Known for being a straight talker, Tim Phillips, President of Americans for Prosperity (AFP), doesn't have any kind words for Sen. Murray's budget plan. Phillips said, "The budget submitted by Senate Democrats calls for $1.5 trillion in higher taxes, trillions more in new spending, and does absolutely nothing to address the broken entitlement system our country is facing. Senator Murray has no plan to ever balance the budget, and instead does the exact opposite - increasing spending and adding an additional $7 trillion to the national debt.
"Overall, Murray’s plan is very dangerous for Americans and our economy as a whole. Continuing out-of-control spending means raising taxes on you, at a time when many Americans can’t afford more tax increases. To not cut spending is irresponsible, but to not even mention it is pure insanity." You can keep up with AFP's policy team's analysis at their Budget & Spending Issue Page.
Tony Perkins, President of the Family Research Council also had few good word for the Sen. Murray budget plan. Perkins' said, "Although Democrats insist Murray's proposal would reduce the deficit, it does so far less ambitiously than the House budget. Depending on whose math you use, the Murray budget would cut anywhere from $650 billion to $1.85 trillion from the deficit (mostly thorough accounting gimmicks as opposed to real cuts). But by 2023, Americans would still be dealing with a half-trillion budget shortfall -- whereas Ryan's measure could create as much as a $7 billion surplus in the same time period." Murray's budget "pushes for $162 billion more spending next year than this year--and for every page of spending cuts (11), she proposes three and a half pages (39) of new stimulus spending. 'Their budget never balances -- ever,' Ryan noted. 't simply takes more from hardworking families to spend more in Washington' That's just one of the differences between the two measures"
While the Murray plan should really be DOA, it will in the end force a conference between the House and Senate for a final budget deal. However, the Ryan plan is not without its negatives.
The previous fiscal cliff deal allowed taxes to rise by $620 billion dollars; Ryan leaves those higher revenues in his budget. AFP opposed the fiscal cliff deal because of the higher taxes; this budget cements them.
- Tax Reform: Ryan and Ways and Means Chairman Dave Camp have committed to doing tax reform.
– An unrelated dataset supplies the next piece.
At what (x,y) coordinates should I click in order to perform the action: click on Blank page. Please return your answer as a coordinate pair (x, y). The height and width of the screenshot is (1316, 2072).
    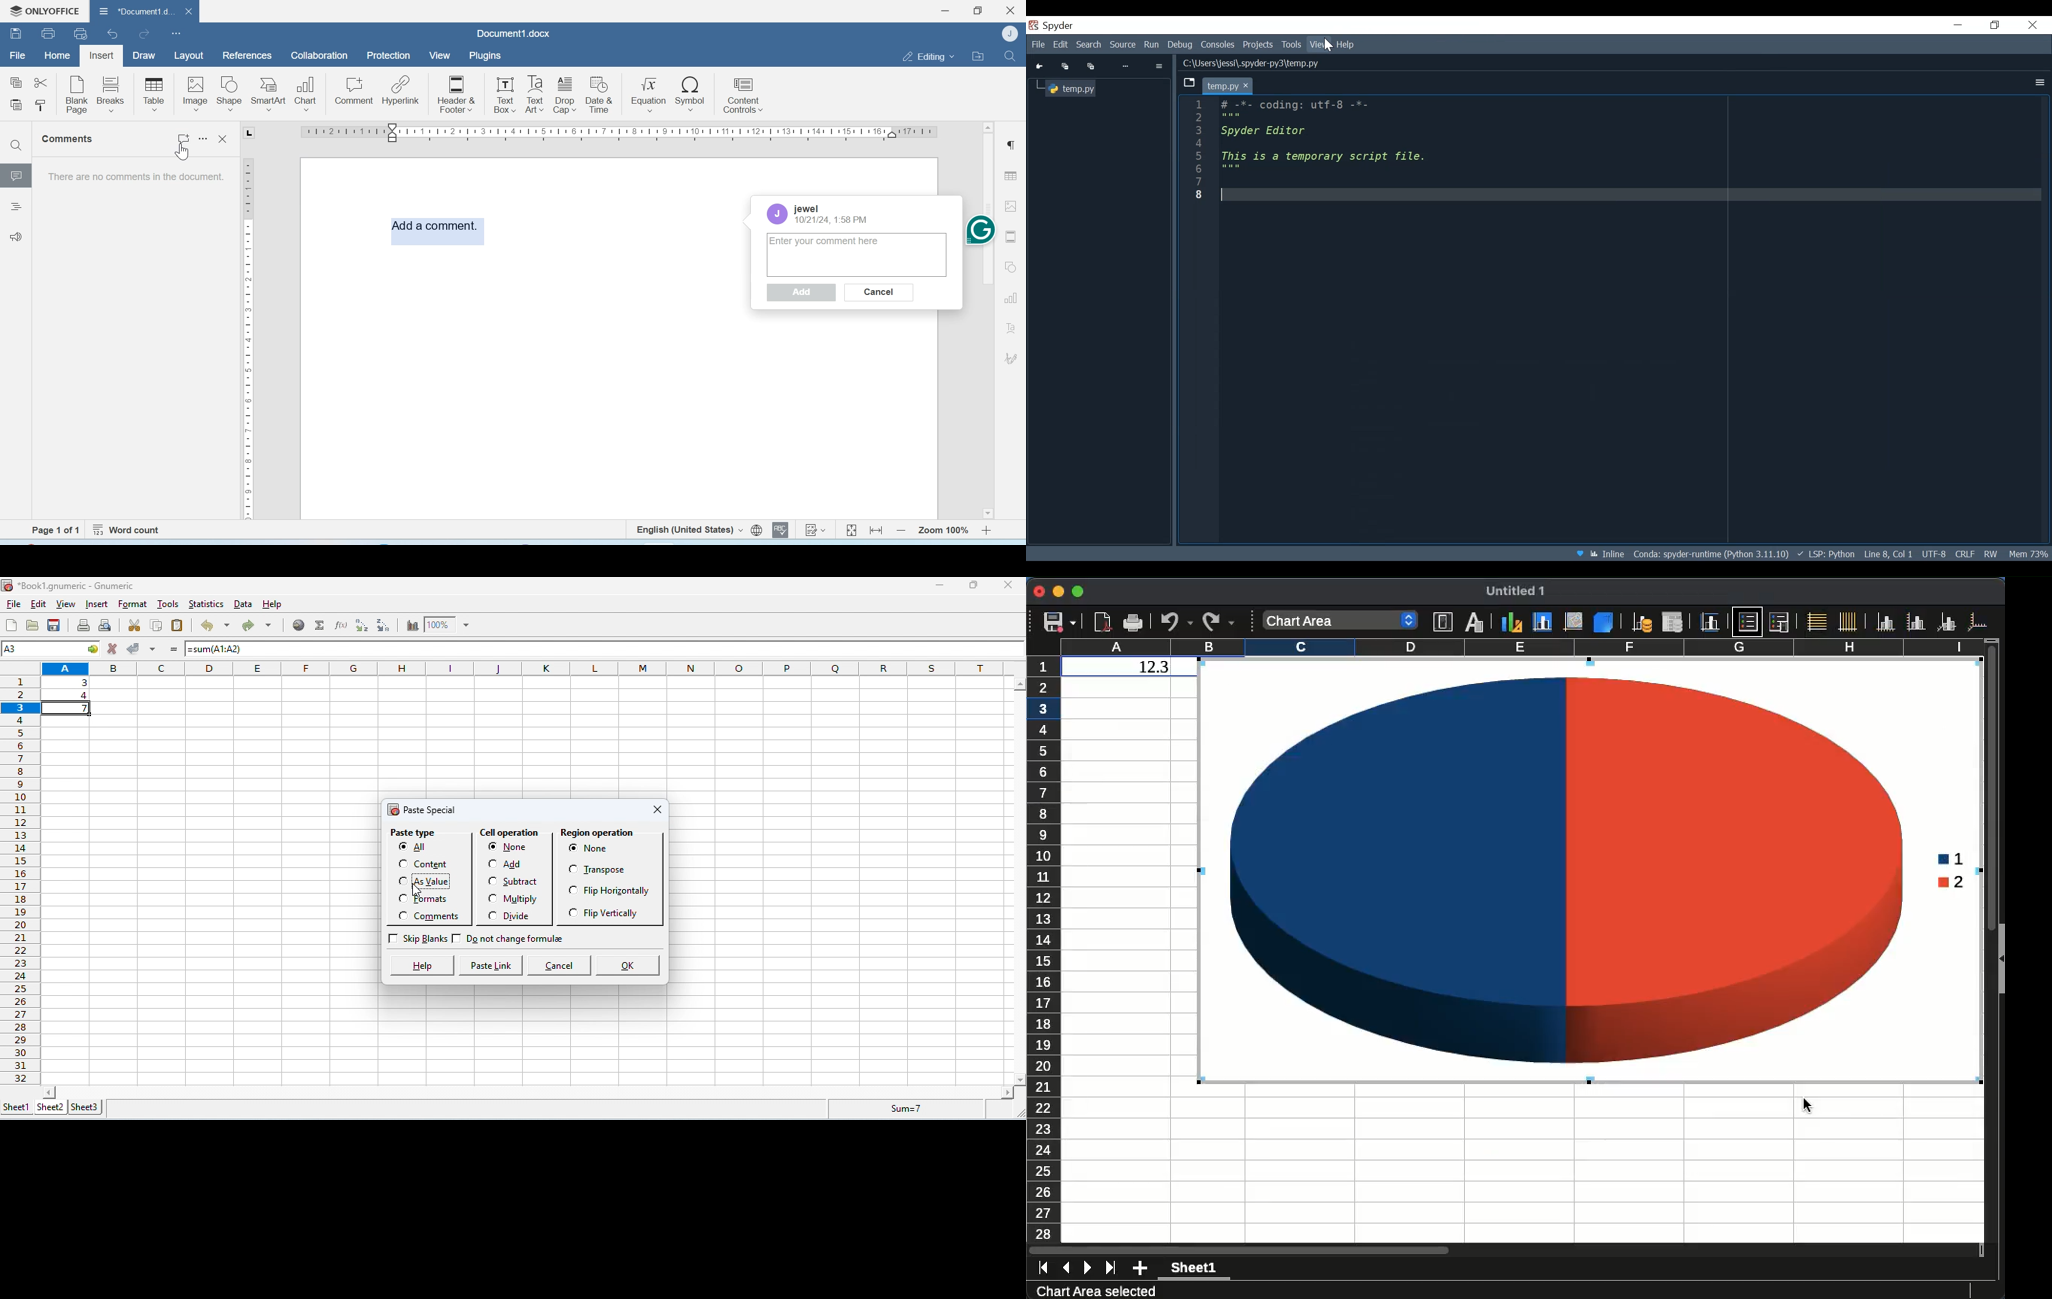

Their goals include: o Individual: Two Brackets, 10% and 25% o Individual: Repeal Alternative Minimum Tax o Eliminate Deductions and Credits: no list of what they’re targeting o Corporate: Top rate of 25% o Corporate: Move to territorial system
- Health Care o Repeals the spending portion of the President’s law § Repeals the $1.2 trillion in exchange subsidies § Repeals the Independent Payment Advisory Board o Does not explicitly repeal the taxes in the President’s law o Medicaid: Block grants Medicaid & food stamps (SNAP) o Medicare: premium support that is the same as his plan last year
- Discretionary Spending o Extends the BCA caps for two more years o Increases federal employee contribution to their pension plans o Provides some flexibility on defense spending, while keeping the caps in place
- Energy o Permits the Keystone Pipeline o Expanded oil and gas leasing o Stops the government from buying up land to lock off production
- Housing o Winds down Fannie and Freddie
- Social Security: nothing. He punts to the President and asks him to come up with a plan
- Death Tax: nothing.
- Taxes: keeps the higher taxes from the fiscal cliff deal and doesn’t explicitly repeal the President’s health care.